The List: Ranking the most consistently disappointing fruits

From near-perfect peaches to the bumbling cantaloupe

Andy Downing
Columbus Alive
Cody Sparrow, 5, Canton, Missouri, eats a piece of watermelon, before competing the watermelon eating contest, during the 75th Montrose Watermelon Festival, Thursday Aug. 15, 2019 in Montrose, Iowa.

This is a pretty great time of year for fans of fruit (underwhelming August apples aside, for the most part), with farmers' markets and grocery stores offering an abundance of in-season options sized from puny-but-flavor-packed blueberries to gigantic watermelons.

Of course, there’s at least some risk involved with purchasing many fruits, which might look delectable from the outside but taste like absolute trash. These are the fruits we’re focused on today. 

Now, just to clarify: None of the fruits on this list are bad, per se. These are just the ones that can most often leave you wanting, or at least the ones that have the lowest batting average. Something like the red delicious apple, for example, can never disappoint, because you purchase it knowing full well that it barely qualifies as horse feed. A cantaloupe, on the other hand, has at least potential for greatness, even if you're likely to get at least a dozen duds for every perfectly ripe melon. Not great odds!

Here’s our ranking of the most consistently disappointing fruits.

Peaches

A great peach easily qualifies as a top three fruit, but you’ll get your share of mealy misses, too.

Kiwi

To be honest, I’m not sure what a truly great kiwi is supposed to taste like. Is part of the fruit’s appeal that it’s actually kind of unappealing? (Kind of like Gaspar Noe movies?)

Watermelon

Truly great watermelon is awesome, but even the watery misses tend to satisfy because at least you're getting something refreshing on a hot summer day.

Cherries

The Los Angeles Times was ahead of the curve on this one, publishing an article under the header “Tasteless Cherries, Big Bucks,” about the trend of consumers doling out high dollars for under-ripe fruits that can't match the flavor of previous generations of the fruit.
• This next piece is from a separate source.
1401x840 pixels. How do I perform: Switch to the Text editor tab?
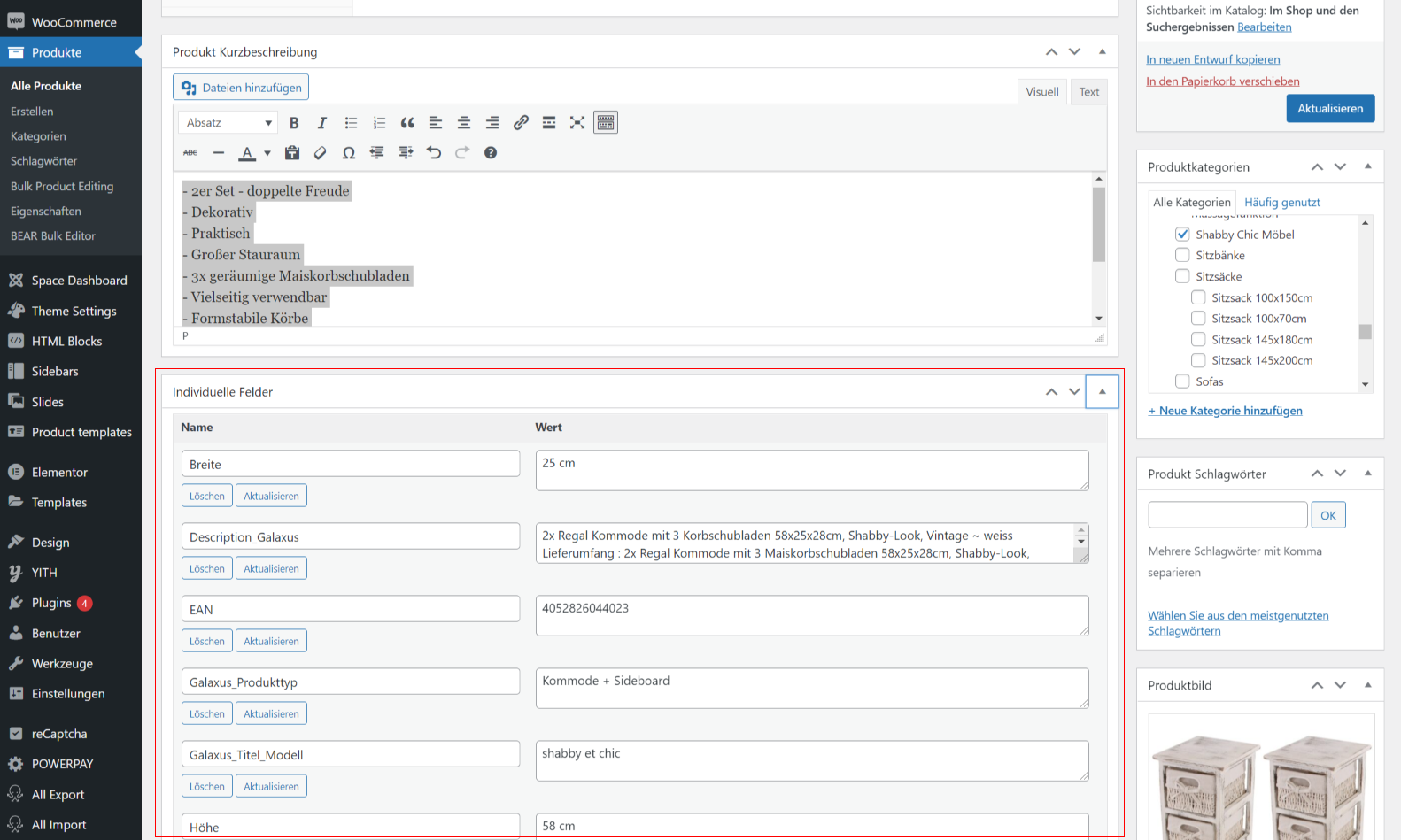[1088, 92]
Two decades later and nothing has really changed.

Plums

You strike gold with plums roughly as often as you do cherries, but a bad plum is somehow worse, with its sour taste and sometimes mushy texture. Indeed, it was a tough call on where to rank this one among the top four.

Bartlett pears

Bartlett pears might have the shortest window for ripeness of anything on this list, going from hard and flavorless to mealy mush with such speed that even avocados are telling it to slow its roll.

Honeydew

Melons are notoriously hard to gauge, especially in the COVID era, where you don’t want to be the shopper endlessly pawing at fruit or pressing it to your nose to inhale deeply. At its best, honeydew delivers a jolt of sweetness and a welcoming texture. But, if we’re being honest, that’s gotta be like 10 percent of these melons, at best. Usually what you end up with is the watery filler every middling restaurant uses as the anchor point for its disappointing side of fruit.

Cantaloupe

Regardless, I’ll still take bad honeydew over bad cantaloupe, which easily has the lowest batting average of any fruit on this list. Sure, maybe one in 15 connects, but the odds are such that this is a gamble worth shying from.